**Activity:** Your answer should consist of the lines in the following data that contain "Open".

**Data supplied:**
--------------------

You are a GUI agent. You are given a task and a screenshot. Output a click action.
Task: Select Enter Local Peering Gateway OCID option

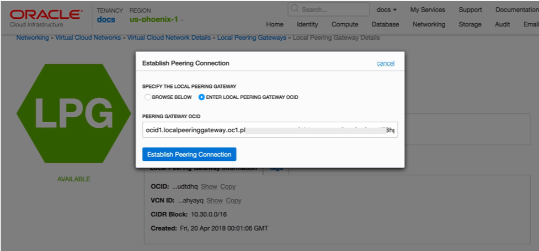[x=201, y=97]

--------------------

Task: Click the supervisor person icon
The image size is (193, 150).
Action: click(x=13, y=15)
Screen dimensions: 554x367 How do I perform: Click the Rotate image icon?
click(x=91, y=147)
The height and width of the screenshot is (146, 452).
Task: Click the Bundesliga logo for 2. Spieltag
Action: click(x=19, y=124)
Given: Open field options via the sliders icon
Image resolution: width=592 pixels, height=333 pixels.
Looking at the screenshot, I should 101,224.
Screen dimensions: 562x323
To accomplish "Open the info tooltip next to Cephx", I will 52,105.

--------------------

**Completed task:**
Given: Open field options via the sliders icon
To accomplish "Open the info tooltip next to Cephx", I will 52,105.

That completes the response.